BEGIN DOCUMENT EXCERPT

César Rosales

Personal information
- Full name: César Miguel Rosales Tardío
- Date of birth: 9 November 1970 (age 55)
- Place of birth: Lima, Peru
- Height: 1.75 m (5 ft 9 in)
- Position: Midfielder

Senior career*
- Years: Team / Apps / (Gls)
- 1989–1990: León de Huánuco / 20 / (10)
- 1992–1995: Ciclista Lima / 30 / (25)
- 1995–1998: Alianza Lima / 40 / (30)
- 1998–2000: Paniliakos / 71 / (11)
- 2000–2001: Kavala / 30 / (10)
- 2002–2003: Fostiras / 25 / (10)
- 2003–2005: Agios Dimitrios / 25 / (19)
- 2005–2007: Vyzas Megara / 80 / (55)

International career
- 1994–1997: Peru / 4 / (0)

Managerial career
- 2008–2009: Vyzas Megara

= César Rosales =

Peruvian footballer (born 1970)

END DOCUMENT EXCERPT
BEGIN RECORDED DATA

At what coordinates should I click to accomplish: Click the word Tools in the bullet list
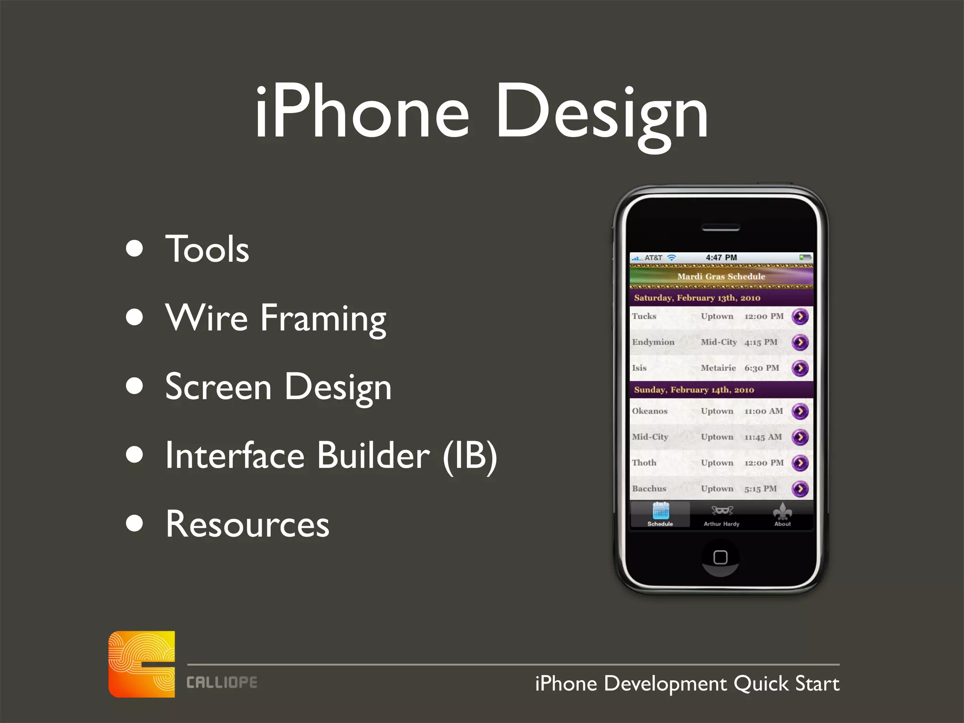[x=207, y=249]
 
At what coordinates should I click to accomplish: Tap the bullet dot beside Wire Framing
[x=135, y=317]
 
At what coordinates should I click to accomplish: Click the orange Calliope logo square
[x=142, y=664]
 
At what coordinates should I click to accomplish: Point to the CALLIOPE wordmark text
[x=222, y=683]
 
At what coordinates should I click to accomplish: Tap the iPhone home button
[x=720, y=557]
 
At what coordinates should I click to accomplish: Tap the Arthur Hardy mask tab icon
[x=722, y=511]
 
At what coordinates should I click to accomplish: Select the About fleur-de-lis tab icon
[x=782, y=511]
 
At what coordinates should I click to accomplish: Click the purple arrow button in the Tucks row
[x=800, y=316]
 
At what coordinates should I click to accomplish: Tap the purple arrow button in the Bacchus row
[x=800, y=489]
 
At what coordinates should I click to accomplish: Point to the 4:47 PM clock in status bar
[x=721, y=257]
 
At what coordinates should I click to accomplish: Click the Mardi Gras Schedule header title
[x=721, y=276]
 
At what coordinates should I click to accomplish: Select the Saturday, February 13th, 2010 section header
[x=697, y=297]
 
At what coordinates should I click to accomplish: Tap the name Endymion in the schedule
[x=653, y=342]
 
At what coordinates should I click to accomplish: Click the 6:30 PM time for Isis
[x=762, y=368]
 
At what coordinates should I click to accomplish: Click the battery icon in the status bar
[x=805, y=257]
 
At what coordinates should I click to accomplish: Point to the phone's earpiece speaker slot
[x=721, y=228]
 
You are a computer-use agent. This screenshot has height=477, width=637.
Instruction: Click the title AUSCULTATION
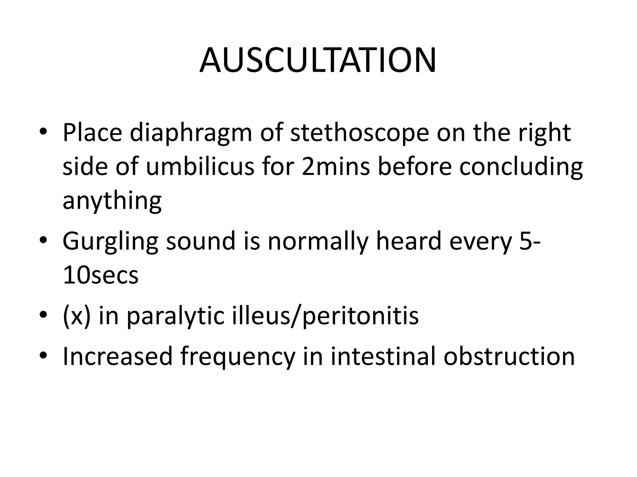tap(318, 60)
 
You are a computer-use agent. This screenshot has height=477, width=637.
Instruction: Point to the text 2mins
tap(336, 166)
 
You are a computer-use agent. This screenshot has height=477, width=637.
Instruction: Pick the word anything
tap(112, 201)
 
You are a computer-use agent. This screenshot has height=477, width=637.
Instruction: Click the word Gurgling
tap(110, 242)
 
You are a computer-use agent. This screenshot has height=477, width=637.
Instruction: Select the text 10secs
tap(100, 275)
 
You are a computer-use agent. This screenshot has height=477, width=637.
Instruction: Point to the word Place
tap(92, 133)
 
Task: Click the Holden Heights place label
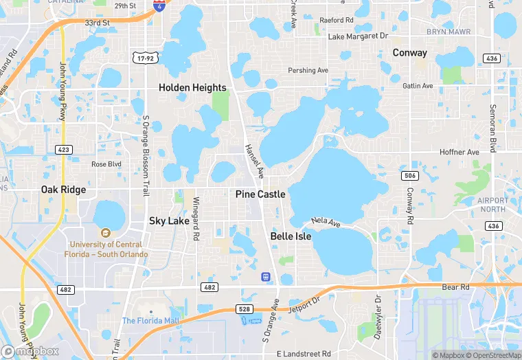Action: pos(192,88)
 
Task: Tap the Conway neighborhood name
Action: pos(409,53)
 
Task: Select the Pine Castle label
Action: pos(260,194)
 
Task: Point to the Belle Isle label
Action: pos(291,236)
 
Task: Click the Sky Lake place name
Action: pos(169,221)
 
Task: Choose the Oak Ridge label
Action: pos(63,190)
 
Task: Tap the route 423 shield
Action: pos(64,148)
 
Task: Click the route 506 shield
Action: pos(409,176)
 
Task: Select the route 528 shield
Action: pos(245,309)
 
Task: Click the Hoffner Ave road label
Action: pos(459,152)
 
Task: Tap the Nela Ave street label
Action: pos(326,222)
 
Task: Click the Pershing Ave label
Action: pos(308,71)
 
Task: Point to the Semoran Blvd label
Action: pos(492,128)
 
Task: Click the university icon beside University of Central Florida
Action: pos(104,233)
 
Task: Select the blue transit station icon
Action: pos(266,276)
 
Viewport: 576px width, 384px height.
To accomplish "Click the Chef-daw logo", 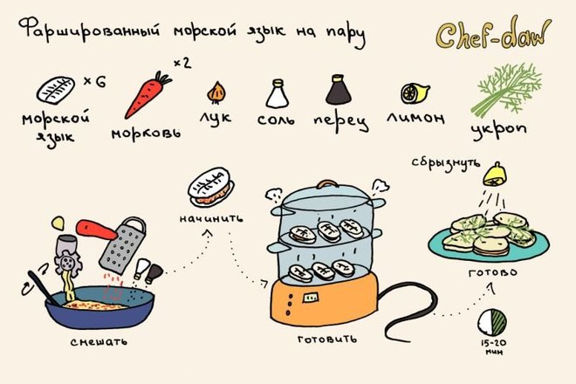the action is [x=493, y=34].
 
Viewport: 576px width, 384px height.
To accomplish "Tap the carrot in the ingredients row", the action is [x=147, y=95].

END RECORDED DATA

* [INSTRUCTIONS]:
1. Revise the César Rosales profile, starting with "Personal information" and going on through "Paniliakos / 71 / (11)", with "Midfielder" changed to "Defender".
2. Pick up the César Rosales profile after its last line and continue it.

* [RESULTS]:
1.
Personal information
- Full name: César Miguel Rosales Tardío
- Date of birth: 9 November 1970 (age 55)
- Place of birth: Lima, Peru
- Height: 1.75 m (5 ft 9 in)
- Position: Defender

Senior career*
- Years: Team / Apps / (Gls)
- 1989–1990: León de Huánuco / 20 / (10)
- 1992–1995: Ciclista Lima / 30 / (25)
- 1995–1998: Alianza Lima / 40 / (30)
- 1998–2000: Paniliakos / 71 / (11)

2.
César Miguel Rosales Tardío (born 9 November 1970 in Lima, Peru) is a former Peruvian footballer.

==Club career==
Rosales played for a number of clubs in Peru, including Ciclista Lima and Alianza Lima. He also had a spell with Paniliakos in the Super League Greece.

==International career==
Rosales made four appearances for the senior Peru national football team from 1994 to 1997.